Repeating the same workouts over and over is a surefire way to STOP getting results. We're creatures of habit and we tend to stick to things we're familiar with and good at. But when it comes to your workouts, if you want to keep making progress and keep seeing changes in your body, you've got to start switching things up.  Even though I train at a traditional gym (with each piece of equipment designed to do one thing only, not multi functional), my personal belief is we really don’t need to leave our house as long as we have some basic equipment like a medicine ball, a resistance band, one kettlebell, a sturdy chair, maybe a physio (exercise)-ball, & hopefully a full set of stairs.....I train many clients out of their own homes & quickly teach them special techniques that drive fitness results home very fast.
You see, your body has an amazingly ability to adapt quickly and when it does, that's when you hit the dreaded plateau and you stop making progress.  Utilizing your own body weight in effective movements can combine 3 different components of your fitness (Cardio, Muscular strength & endurance) for maximum results and the possibilities are endless with these exercises.

With so many movements out there to choose, I suggest this.  Start with you own body weight & think of how many different ways you can support it based upon your anchor points (hands & feet) with moving as many joints as possible.  Here are a few examples:  Chair dips with a leg raise, walk like a duck, bear crawl on all fours, star jumps or some more traditional with added twists:  Squat while performing an over head press with just your hands, over course body alignment is critical when moving like this.  Another idea is to be in push up position and you have two options, perform a push up as your raise one leg straight up or after push up raiser one arm straight over head with a rotation of the head/spine to follow that hand to make a sideways T. 

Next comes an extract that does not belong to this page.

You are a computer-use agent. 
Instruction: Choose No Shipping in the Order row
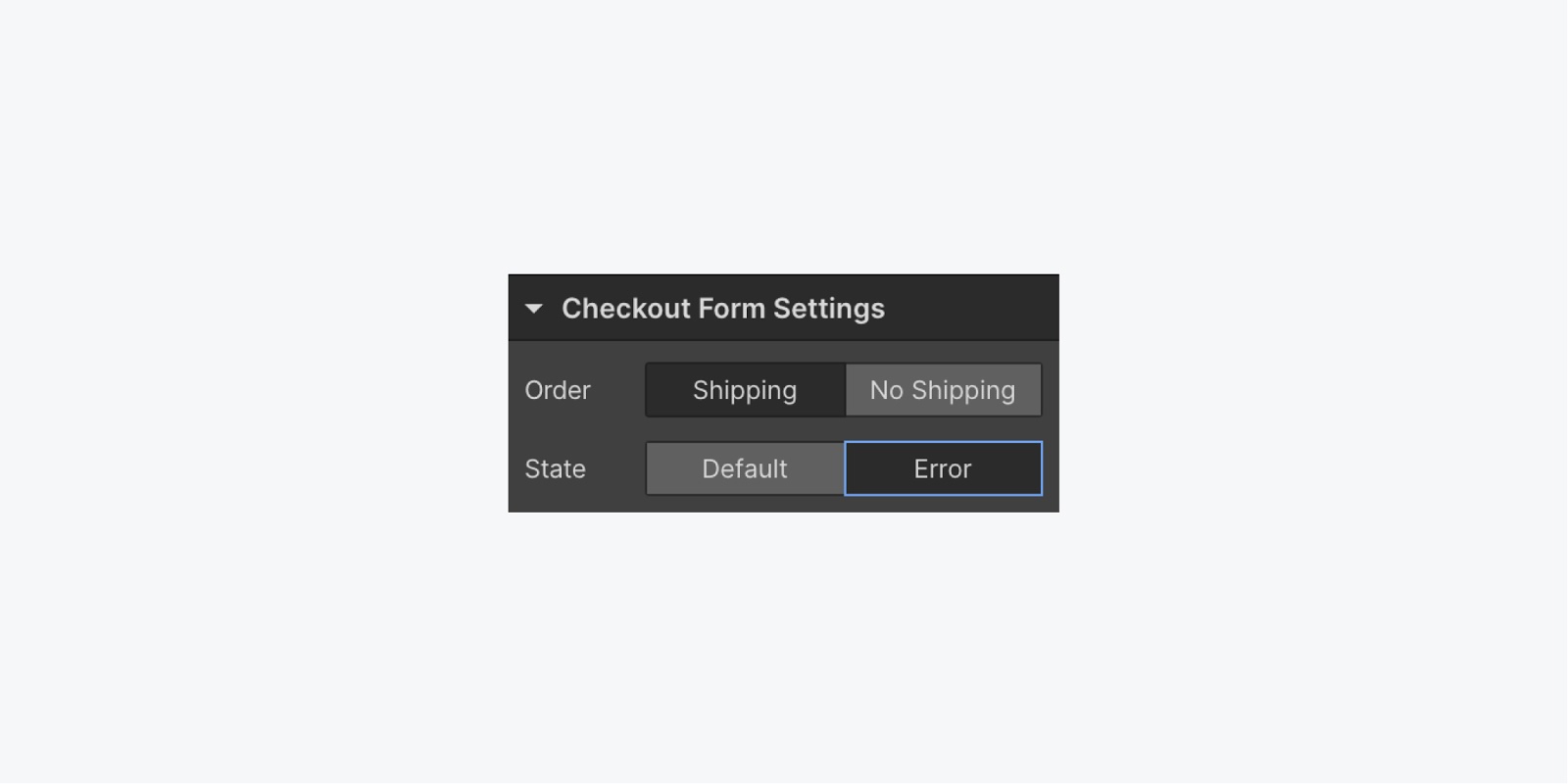click(943, 390)
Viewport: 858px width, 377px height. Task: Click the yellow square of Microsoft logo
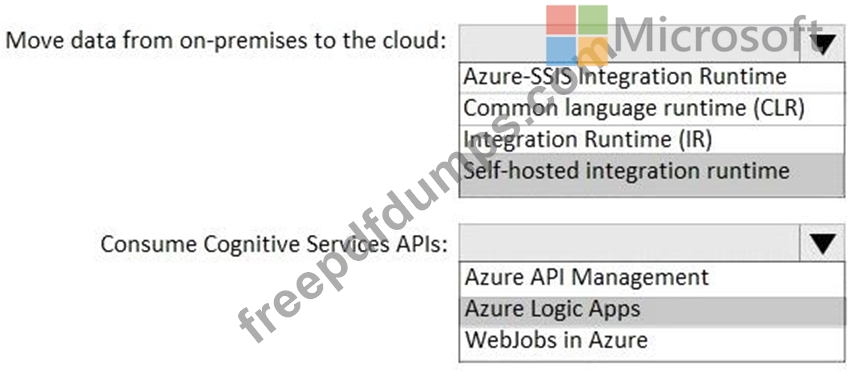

The idea is to take basic body weight exercises like squats (lower body), push ups (upper body), dips (upper body), pull ups, and various styles of walking (full body) and get them to be full body movements by moving as many joints as possible while maintaining great form.  I NEVER perform the same workout with a client, it is always progressing & building off the basics of how we move our joints & that leeds to a strong core.   No two sessions should ever be alike and that is how a person never repeats what they are doing, its two easy NOT too!